Md. Farhaduzzaman1*,  Wan Hasiah Abdullah1, Md. Aminul Islam2 and  M. J. Pearson3

1 Department of Geology, Faculty of Science, University of Malaya, 50603 Kuala Lumpur, Malaysia.

2 Department of Petroleum Geoscience, Faculty of Science, Universiti Brunei Darussalam, Gadong BE1410, Brunei.

3Department of Geology and Petroleum Geology, University of  Aberdeen,  King’s College,  AberdeenAB24 3UE.

*Corresponding author, email: farhadgeo@gmail.com
farhad.geo@siswa.um.edu.my

Sandstones in the Miocene Bhuban and Lower Pliocene Boka Bil Formations contain all of the hydrocarbons so far discovered in the Bengal Basin, Bangladesh. Organic-rich shale intervals in these formations have source rock potential and are the focus of the present study which is based on an analysis of 36 core samples from wells in eight gasfields in the eastern Bengal Basin. Kerogen facies and thermal maturity of these shales were studied using standard organic geochemical and organic petrographic techniques.

Organic matter is dominated by Type III kerogen with lesser amounts of Type II. TOC is 0.16-0.90 wt % (Bhuban Formation) and 0.15-0.55 wt % (Boka Bil Formation) and extractable organic matter (EOM) is 132-2814 ppm and 235-1458 ppm, respectively.

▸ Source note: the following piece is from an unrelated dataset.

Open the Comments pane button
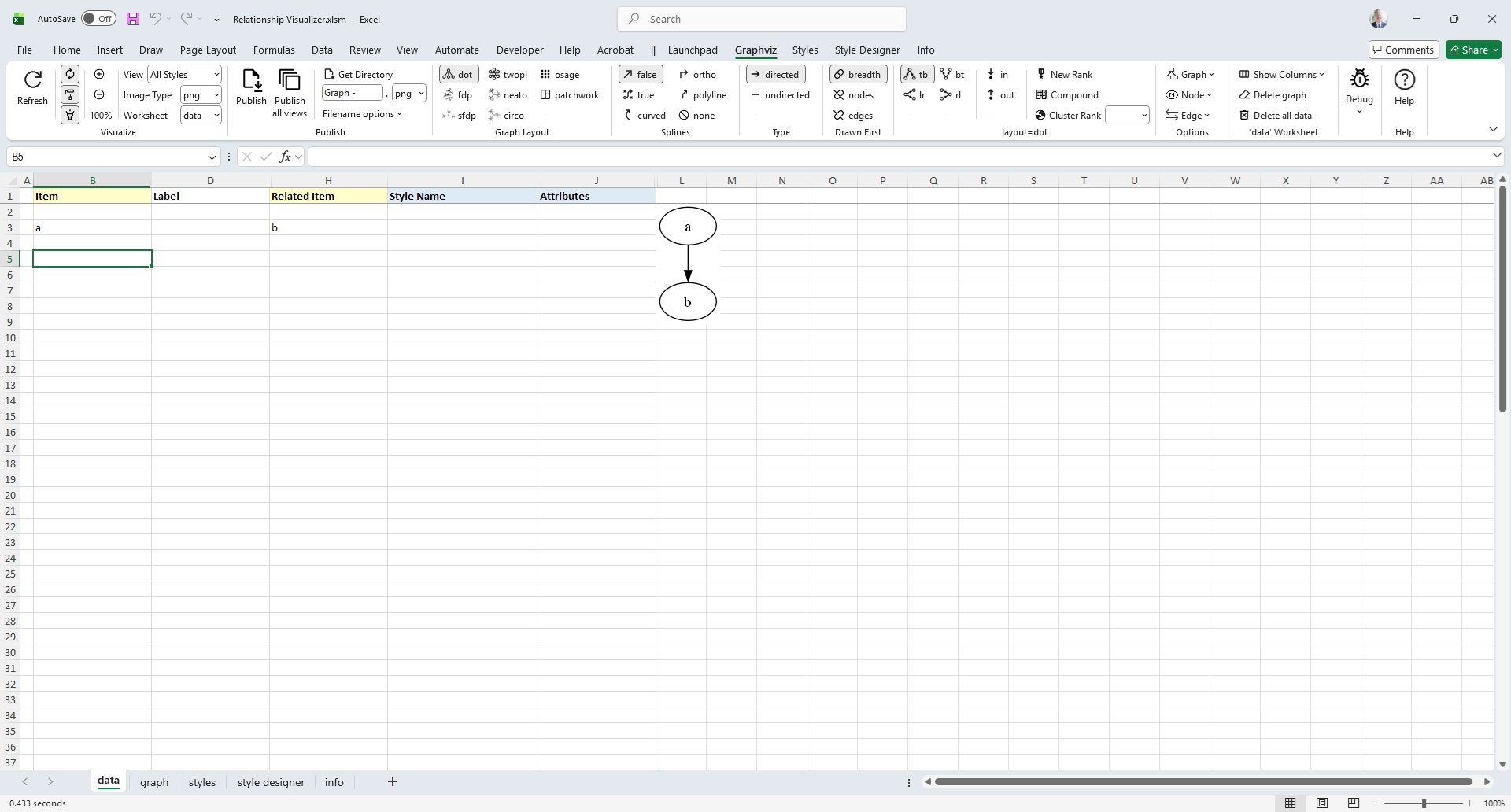The image size is (1511, 812). click(1403, 50)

The hydrogen index is 20-181 mg HC/g TOC in the Bhuban shales and 35-282 mg HC/ g TOC in the Boka Bil shales. Vitrinite was the dominant maceral group observed followed by liptinite and inertinite. Gas chromatographic parameters including the C/S ratio, n-alkane CPI, Pr/Ph ratio, hopane Ts/Tm ratio and sterane distribution suggest that the organic matter in both formations is mainly derived from terrestrial sources deposited in conditions which alternated between oxic and sub-oxic. The geochemical and petrographic results suggest that the shales analysed can be ranked as poor to fair gas-prone source rocks. The maturity of the samples varies, and vitrinite reflectance ranges from 0.48 to 0.76 %VRr. Geochemical parameters support a maturity range from just pre- oil window to mid- oil window.